● SET PROBLEM 1
In the review of amnesia as a crime plot device below, list every personal name it mentions.

● SELECTED TEXT
*-*-*
AMNESIA AS A CRIMINOUS PLOT DEVICE
by Dan Stumpf:         


   Following my recent re-reading of Jack Kerouac’s On the Road and moving on to things more criminous, I found two books recently with the same cockamamie plot. (That’s funny: the spell check just now objected to “criminous” but let “cockamamie” slip by! Oh well.)

WHIT HARRISON Body and Passion

   Start with the premise that two people who resemble each other are caught in a fire from which only one emerges, alive but scarred beyond recognition and also suffering from amnesia, so that no one, for purposes of the plot, knows which it is.

   Then add that at least one of them was plotting to kill the other. Throw in a cast of venal supporting characters on each side who stand to profit, depending on who the survivor turns out to be, and you have the makings of an improbable but entertaining mystery.

   Body and Passion (with one of my favorite paperback covers) by Whit Harrison — aka Harry Whittington — takes the tale along fairly conventional lines, with one character a notorious gangster and the other a crusading D.A., but he throws in some cute wrinkles as it turns out the crook may have been trying to quit the rackets and go straight, while the D.A. was possibly a crooked politician trying to frame him.

   Both men were married to greedy wives who didn’t love them, and both were surrounded by dubious “friends” looking to jostle them out of the picture, by means unctuous and/or violent.
*-*-*
● EXCERPTED RECORDS

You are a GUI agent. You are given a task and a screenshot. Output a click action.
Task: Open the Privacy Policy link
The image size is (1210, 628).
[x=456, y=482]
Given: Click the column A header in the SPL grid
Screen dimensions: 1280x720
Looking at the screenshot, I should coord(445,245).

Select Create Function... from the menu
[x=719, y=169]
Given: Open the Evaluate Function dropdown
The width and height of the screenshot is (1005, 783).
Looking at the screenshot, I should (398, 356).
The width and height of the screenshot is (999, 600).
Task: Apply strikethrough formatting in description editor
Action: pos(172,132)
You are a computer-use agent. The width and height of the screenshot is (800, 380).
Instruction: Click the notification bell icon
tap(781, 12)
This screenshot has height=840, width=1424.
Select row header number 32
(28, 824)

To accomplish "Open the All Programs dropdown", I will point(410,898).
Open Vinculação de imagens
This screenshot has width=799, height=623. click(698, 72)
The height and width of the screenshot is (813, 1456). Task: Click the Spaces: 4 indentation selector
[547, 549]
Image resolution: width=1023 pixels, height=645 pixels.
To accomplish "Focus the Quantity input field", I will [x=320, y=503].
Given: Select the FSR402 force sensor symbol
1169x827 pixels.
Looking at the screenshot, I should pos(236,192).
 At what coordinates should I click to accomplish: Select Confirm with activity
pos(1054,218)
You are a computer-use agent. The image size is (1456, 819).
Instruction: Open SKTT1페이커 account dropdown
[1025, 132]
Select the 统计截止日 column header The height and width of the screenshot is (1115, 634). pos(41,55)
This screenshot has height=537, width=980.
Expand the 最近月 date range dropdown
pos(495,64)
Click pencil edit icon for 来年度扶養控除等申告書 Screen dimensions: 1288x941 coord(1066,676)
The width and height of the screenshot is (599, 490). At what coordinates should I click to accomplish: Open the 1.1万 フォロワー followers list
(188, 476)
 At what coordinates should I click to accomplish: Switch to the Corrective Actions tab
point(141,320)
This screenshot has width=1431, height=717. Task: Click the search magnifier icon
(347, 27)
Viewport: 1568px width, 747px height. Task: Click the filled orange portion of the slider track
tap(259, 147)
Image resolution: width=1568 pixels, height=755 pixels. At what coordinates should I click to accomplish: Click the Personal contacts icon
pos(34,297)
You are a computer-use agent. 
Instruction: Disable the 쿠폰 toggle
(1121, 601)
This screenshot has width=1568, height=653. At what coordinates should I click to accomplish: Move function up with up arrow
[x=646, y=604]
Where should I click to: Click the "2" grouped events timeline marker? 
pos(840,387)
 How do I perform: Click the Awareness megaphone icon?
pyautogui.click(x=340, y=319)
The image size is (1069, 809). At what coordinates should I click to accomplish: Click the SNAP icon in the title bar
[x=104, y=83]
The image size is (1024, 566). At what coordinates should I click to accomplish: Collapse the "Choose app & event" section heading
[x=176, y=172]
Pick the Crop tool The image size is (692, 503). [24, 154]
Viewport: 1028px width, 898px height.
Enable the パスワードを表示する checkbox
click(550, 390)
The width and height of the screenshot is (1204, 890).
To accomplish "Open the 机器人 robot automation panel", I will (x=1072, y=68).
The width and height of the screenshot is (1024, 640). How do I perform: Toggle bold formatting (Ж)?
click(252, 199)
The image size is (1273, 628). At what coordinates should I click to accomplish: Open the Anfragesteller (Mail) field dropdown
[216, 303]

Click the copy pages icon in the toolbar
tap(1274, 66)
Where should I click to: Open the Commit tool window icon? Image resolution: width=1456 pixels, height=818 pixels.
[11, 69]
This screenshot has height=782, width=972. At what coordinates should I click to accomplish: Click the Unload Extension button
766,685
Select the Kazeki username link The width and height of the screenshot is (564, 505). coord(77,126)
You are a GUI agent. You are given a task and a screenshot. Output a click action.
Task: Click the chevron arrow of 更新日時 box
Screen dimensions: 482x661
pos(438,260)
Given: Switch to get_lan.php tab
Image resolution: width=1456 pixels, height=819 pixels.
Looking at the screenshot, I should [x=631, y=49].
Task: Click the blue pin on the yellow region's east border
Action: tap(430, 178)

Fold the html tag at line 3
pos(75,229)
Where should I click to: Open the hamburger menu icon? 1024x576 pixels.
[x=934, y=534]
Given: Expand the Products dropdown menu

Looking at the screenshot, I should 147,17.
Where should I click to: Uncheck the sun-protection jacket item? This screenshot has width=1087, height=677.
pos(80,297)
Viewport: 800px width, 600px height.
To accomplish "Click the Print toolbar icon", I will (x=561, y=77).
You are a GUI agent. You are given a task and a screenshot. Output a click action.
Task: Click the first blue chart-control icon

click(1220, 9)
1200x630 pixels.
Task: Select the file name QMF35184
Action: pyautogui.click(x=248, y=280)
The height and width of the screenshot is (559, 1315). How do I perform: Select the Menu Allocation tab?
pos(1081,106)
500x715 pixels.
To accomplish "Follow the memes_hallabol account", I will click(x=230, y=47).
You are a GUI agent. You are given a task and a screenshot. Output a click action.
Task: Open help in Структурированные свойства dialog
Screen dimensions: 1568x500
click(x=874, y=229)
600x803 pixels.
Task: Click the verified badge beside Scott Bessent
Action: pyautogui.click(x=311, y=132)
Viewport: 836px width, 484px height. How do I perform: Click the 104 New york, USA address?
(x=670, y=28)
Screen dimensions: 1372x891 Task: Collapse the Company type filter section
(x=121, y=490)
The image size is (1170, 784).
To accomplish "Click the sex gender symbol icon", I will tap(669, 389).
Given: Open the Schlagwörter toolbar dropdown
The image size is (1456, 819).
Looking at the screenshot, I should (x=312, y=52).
*-*-*
● SET PROBLEM 2
Update the stretch of records from the line containing "Where should I click to: Open the hamburger" through the line containing "pos(1081,106)" by changing "Products" to "Categories". Keep everything else the same and return only those lines.

● EXERCISE RESPONSE 1
Dan Stumpf, Jack Kerouac, Whit Harrison, Harry Whittington

● EXERCISE RESPONSE 2
Where should I click to: Open the hamburger menu icon? 1024x576 pixels.
[x=934, y=534]
Given: Expand the Categories dropdown menu

Looking at the screenshot, I should 147,17.
Where should I click to: Uncheck the sun-protection jacket item? This screenshot has width=1087, height=677.
pos(80,297)
Viewport: 800px width, 600px height.
To accomplish "Click the Print toolbar icon", I will (x=561, y=77).
You are a GUI agent. You are given a task and a screenshot. Output a click action.
Task: Click the first blue chart-control icon

click(1220, 9)
1200x630 pixels.
Task: Select the file name QMF35184
Action: pyautogui.click(x=248, y=280)
The height and width of the screenshot is (559, 1315). How do I perform: Select the Menu Allocation tab?
pos(1081,106)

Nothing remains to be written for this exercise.